Nem trabalham, nem estudam: Ceará atinge recorde da população “nem-nem”

No ano de 2020, o Brasil atingiu o recorde de 29,33% na taxa de jovens entre 15 e 29 anos que nem trabalham e nem estudam, os conhecidos como “nem-nem”. No Ceará, a taxa de desocupação desses jovens chegou a 37,19% no segundo trimestre de 2020. Em 2019, a média dos nem-nem no Estado ficou em 28,76%.

Os números são da pesquisa “Juventudes, Educação e Trabalho: Impactos da Pandemia nos Nem-Nem”, do Centro de Políticas Sociais da Fundação Getúlio Vargas (FGV Social). De acordo com o economista Marcelo Neri, responsável pela pesquisa, este aumento na taxa pode causar consequências sobre a trajetória social de toda essa geração, criando o efeito-cicatriz, quando o mercado de trabalho precário no início de carreira pode comprometer o salário desses profissionais por toda sua trajetória.

Dentre os nem-nem, as mulheres foram afetadas desproporcionalmente, representando 31,89% quando o País bateu o recorde da taxa. Isso se explica pela inserção maior das mulheres nas tarefas de cuidado durante a pandemia, tanto o cuidado de outras pessoas, quanto o cuidado doméstico.

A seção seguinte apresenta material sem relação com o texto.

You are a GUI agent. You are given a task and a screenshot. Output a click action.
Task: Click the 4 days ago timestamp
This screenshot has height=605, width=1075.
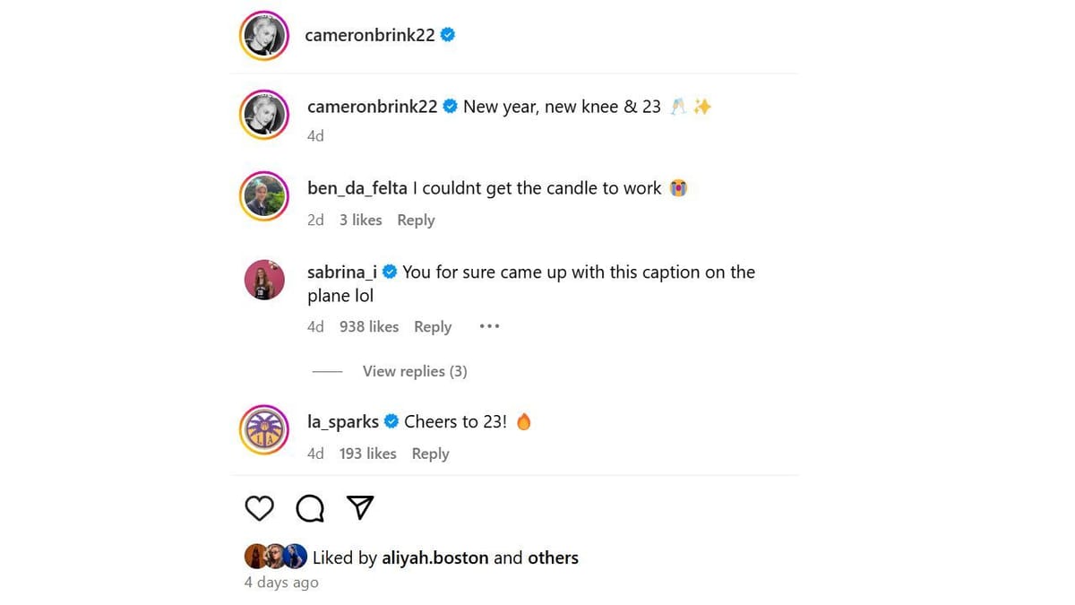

Segundo a pesquisa “Sem parar: o trabalho e a vida das mulheres na pandemia”, publicada pela organização Gênero e Número, 50% das mulheres passaram a cuidar de outra pessoa durante a pandemia.
Os jovens de 15 a 18 anos são os mais afetados entre os que estão sem ocupação, com 84,24% da taxa em 2020. Os maiores percentuais no momento final da série, em 2020.4, são mulheres (31,29%), pretos (29,09%), região Nordeste (32%), moradores de periferia das maiores metrópoles brasileiras (27,41%), chefes de família (27,39%) e pessoas sem instrução (66,81%).

 

Em contrapartida, a pesquisa sobre os jovens revela uma redução, em âmbito nacional, na taxa de evasão escolar em 2020. A análise da evasão escolar dos jovens revela estabilidade pré Covid, passando de 62,62% em 2014.4 para 62,64% em 2019.4 (confira o mapa interativo). Durante a pandemia, a redução na proporção dos jovens não matriculados em instituições de ensino atingiu o nível mais baixo da série em 2020.4, com 57,95%. De acordo com Neri, isso se explica pela própria crise econômica. “A recessão, ao diminuir alternativas trabalhistas a todos, e aos mais jovens em especial, pode explicar a baixa da evasão. A falta de cobrança de presença nas escolas e a aprovação automática são outros possíveis fatores por trás da volta ou da maior permanência escolar dos jovens”, ressaltou.

De acordo com o economista, é preciso cuidado ao analisar esses dados, pois os índices da população nem-nem tanto revelam como escondem alguns detalhes. “Até certo ponto, a surpreendente queda da evasão escolar dos jovens acompanhou a alta da desocupação trabalhista. É preciso simultaneamente ampliar e detalhar os elementos da decadência trabalhista ocorrida entre os jovens, incorporando o próprio efeito instrumental da educação obtida sobre salários e produtividade”, comenta.